His words resonated beyond the immediate community. They captured a growing sentiment among people tired of seeing their kids go through active shooter drills, tired of watching news reports about yet another mass Annunciation School Shooting tired of waiting for something to change.
Legislative Impact and the
In the months after the Annunciation School Shooting Minnesota Governor Tim Walz proposed several gun safety measures, including expanded background checks and a “red flag” law that would allow courts to temporarily remove firearms from people showing signs of dangerous behavior. Similar proposals had failed in past legislative sessions, but supporters hoped this tragedy might be different.
Perhaps the most significant development came from within the grieving community itself. Parents of students at Annunciation School Shooting formed an advocacy group they called the Annunciation Light Alliance. The name came from a phrase one parent used at a support group meeting: “They tried to put out our light, but we’re still here. We’re still shining.”
The Alliance focused on practical changes—school security improvements, mental health resources for students, and advocacy for state and federal legislation. They weren’t trying to become political activists, they said. They were just parents who didn’t want other families to experience what theirs had.
A City on Edge
The Annunciation School Shooting didn’t happen in isolation. Minneapolis had already been dealing with elevated violent crime rates, and the annunciation School Shooting added to a sense that the city was spiraling. Mayor Jacob Frey faced tough questions about public safety, and police resources were stretched thin responding to multiple crises.

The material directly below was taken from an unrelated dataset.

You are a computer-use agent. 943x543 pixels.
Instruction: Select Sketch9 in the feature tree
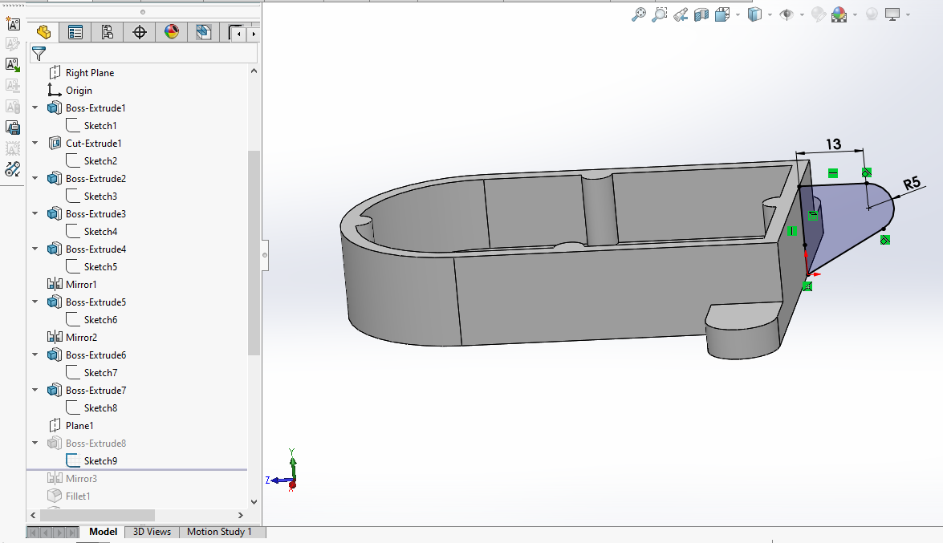click(x=100, y=461)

For families directly affected by the annunciation School Shooting the broader context didn’t matter much. They were focused on their own recovery, their own grief, their own attempts to piece together normal life after everything fell apart. Some children refused to go back to school. Some parents couldn’t enter a church without panicking. The trauma rippled outward in ways that would take years to fully understand.
Conclusion
The Annunciation school shooting was an act of incomprehensible cruelty. It took two beautiful children from families who loved them. It wounded more than a dozen others, some of whom will carry physical and emotional scars for the rest of their lives. It shattered the sense of safety that every community deserves.
But the story doesn’t end there. It also includes Lydia Kaiser, waking up from surgery and asking about the kids she protected. It includes Victor, the boy who covered his friend Weston when the bullets flew. It includes parents who turned their grief into advocacy, teachers who ran toward danger, and a community that refused to let hate have the final word.
Fletcher Merkel loved dinosaurs. Harper Moyski danced through life. Those facts matter more than anything about the person who killed them. In the end, the Annunciation School Shooting community’s determination to honor their children by fighting for change, by supporting each other, and by refusing to be defined by violence might be the most powerful response of all.
The shooting happened on a Tuesday morning in August. But the work of healing—of remembering, of advocating, of loving—happens every day after. And that work continues.